Helen chose a photo of a friend, who had been in a Passion play with her. Although, the fabrics that she had brought to work with were a little on the green side, they made for a dramatic portrait.

Helen's start

Here is Helen hard at work:

Helen at work

The face done:

Helen's man

Adeline said that she had had a lot of fun and learned a lot. I can hardly wait to see the completed portraits!

 

Flowers, leaves and ribbons in free motion quilting.

Portrait of a Grand Lady

This woman is the subject of  my latest portrait, painted in fabric. I loved the photo of this woman as she looked so regal, and had just a hint of a smile.A lady wearing a lacy gown.

I decided that she needed a rich colour for her dress; and chose a deep burgundy fabric that I had hand-dyed.

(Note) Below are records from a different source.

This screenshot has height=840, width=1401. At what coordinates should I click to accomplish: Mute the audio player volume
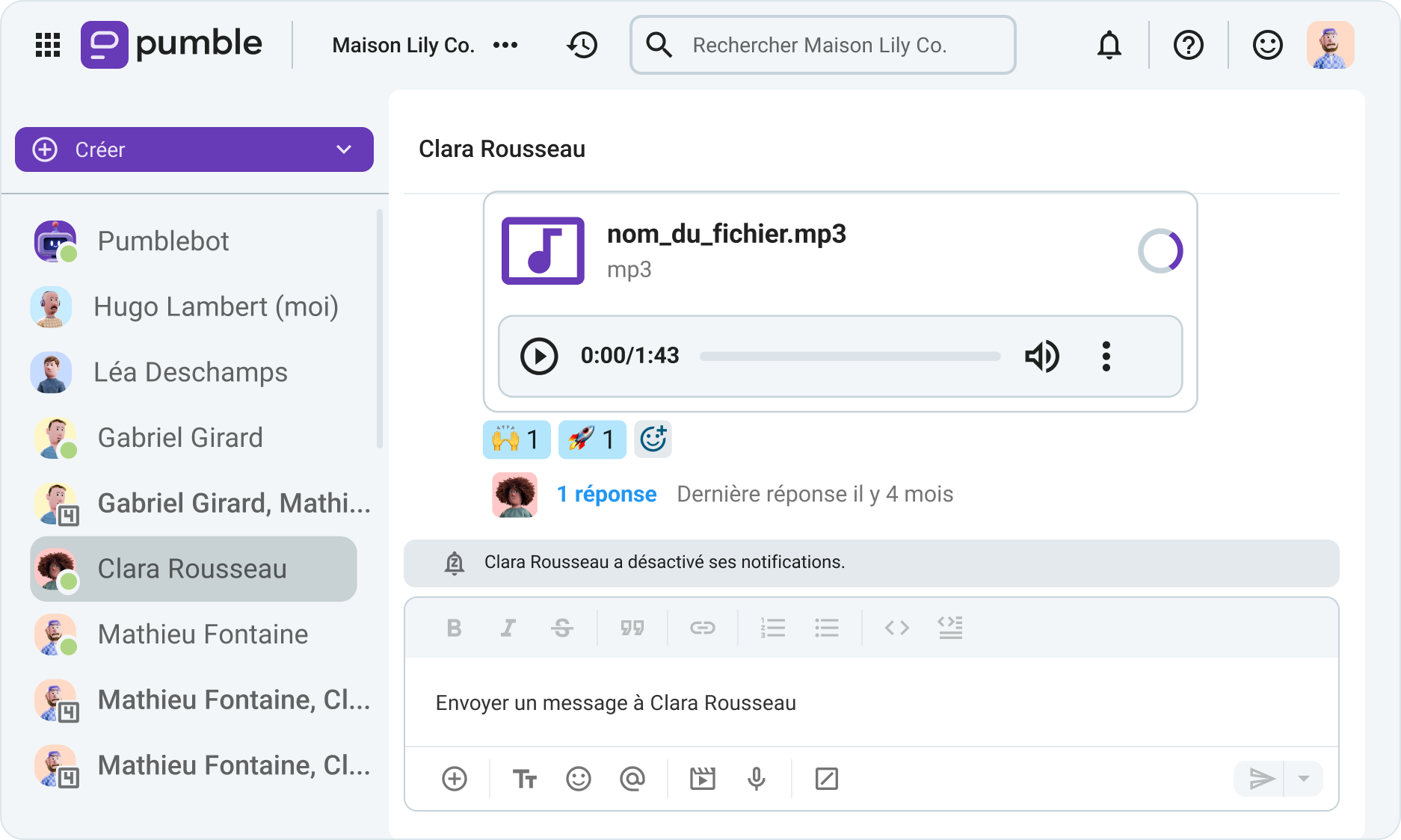pyautogui.click(x=1042, y=356)
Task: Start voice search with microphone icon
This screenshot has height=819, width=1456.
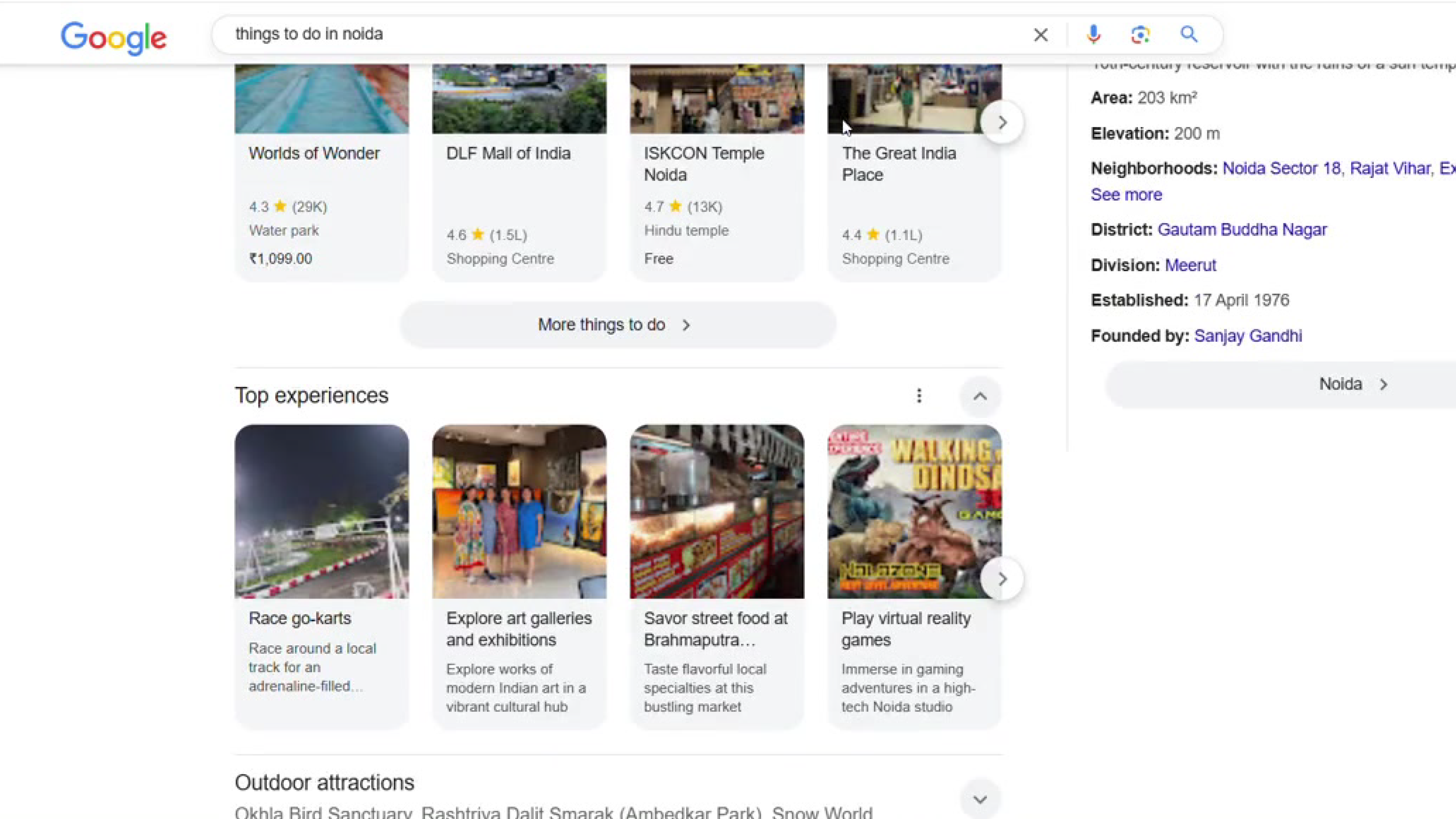Action: pos(1093,35)
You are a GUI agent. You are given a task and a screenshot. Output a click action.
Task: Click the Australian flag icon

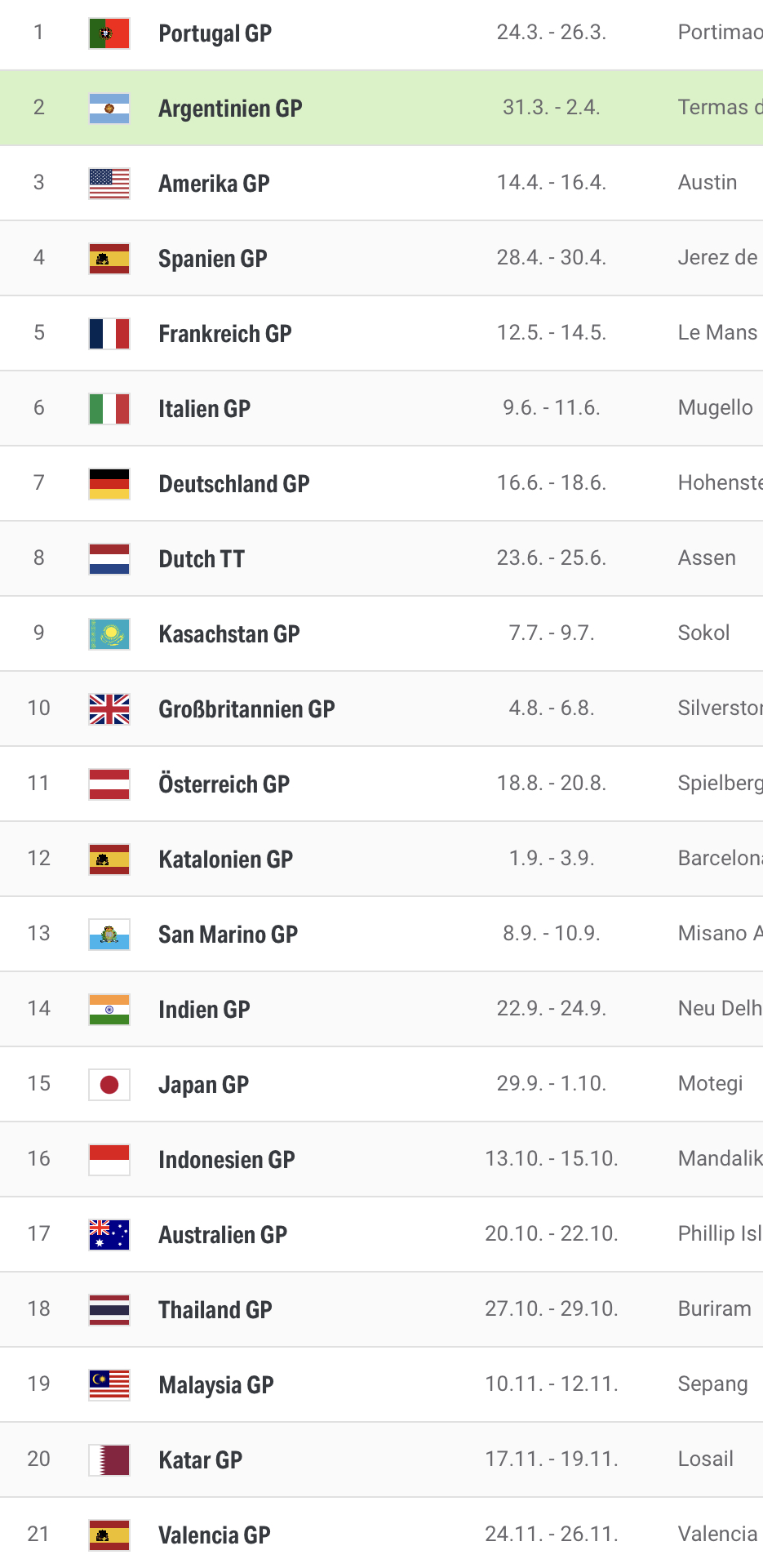coord(109,1235)
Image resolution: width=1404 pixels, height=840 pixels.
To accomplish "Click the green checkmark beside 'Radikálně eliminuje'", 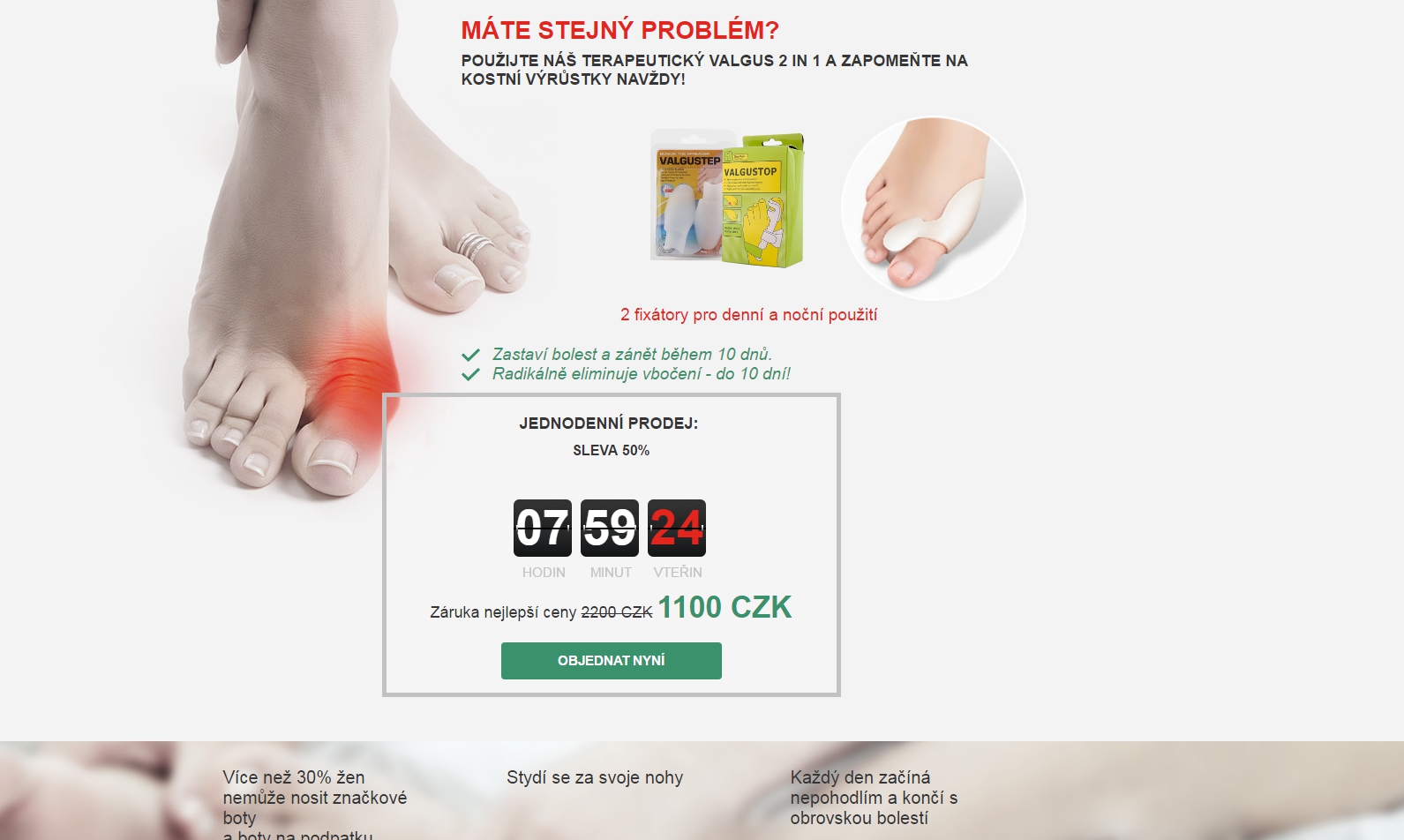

It took a lot of searching to get the lace for her dress. I wanted a good quality lace in white, and  a large enough size to fill the bodice area. I  ended up using two pieces of lace for the front of her dress, to get the look that I wanted.

I glued the lace on using tiny drops of fabric glue to get it to stay in place, until I could sew the edges.

Detail shot of a ladies portrait in fabric.

Close-up of Milady

I debated what motif to use for the background as I wanted a vintage look. A friend Julia, from New Zealand, suggested trying to use the motifs from the lace.

It worked out really well, with a few ideas from a fabulous book called Doodle Quilting by Cheryl Malkowski. This is a great book for learning how to start free motion quilting and then how to combine different motifs. You can find the book here.

 

Flowers, leaves and ribbons in free motion quilting.

Floral free motion quilted background

I stitched this lady’s hair extensively as I wanted the upswept look and the little wisps sticking out.

This is the final result:

Portrait of a lady circa 1900 in a lacy ball gown.

Milady finished!

 

I am now on to my next portrait. Another portrait of a lady. This one in a white debutante gown. I’m not sure about doing a white dress, but I will give it my best shot!

 

 

 

 

Stepping Out – my latest portrait

My latest portrait is done! This little girl looks as though she has just started walking, and is delighted to be able to get around on her own.

I was thrilled to have it finished! The next thing then was to decide on a title for this portrait. I have a difficult time naming quilts. Do you? My husband suggested “Spokesperson”.  Funny, but no.  After some deliberation, I finally decided on “Stepping Out”.

Wilson_Valerie_Stepping-_Ou

 

I did some research on the car, to try and date the photo. I love researching the details! It helps to bring the person, and the piece, to life. I found out that this car was probably a 1920 – 30’s car.

Then at a recent vintage car show in Selkirk, MB I found a 1925 model, beautifully restored! I was thrilled! I took several photos and used these to help with some of the details that were “flashed out” in the original photo.

 

Vintage 1925 car

Vintage 1925 car

 

One major part of this quilt was done twice, to get the look that I wanted. I redid the entire car as I decided that, although looking great, it was too bright in relationship to the little girl. I wanted the girl to be the focus, not the car.

Little girl with vintage car

Stepping Out – first attempt

I find that I always resist changing anything, as I see all the work that needs to be done again. I try to talk myself out of changing anything. So I go away for a break, and as soon as I get back, I look at the portrait. If something is still bugging me, I resolve to change it. I am always happier with the result in the end. I then take a deep breath, and just start.

Have you ever had to redo part of your quilt? How did you meet the challenge? Do you have any advice for people facing the same situation?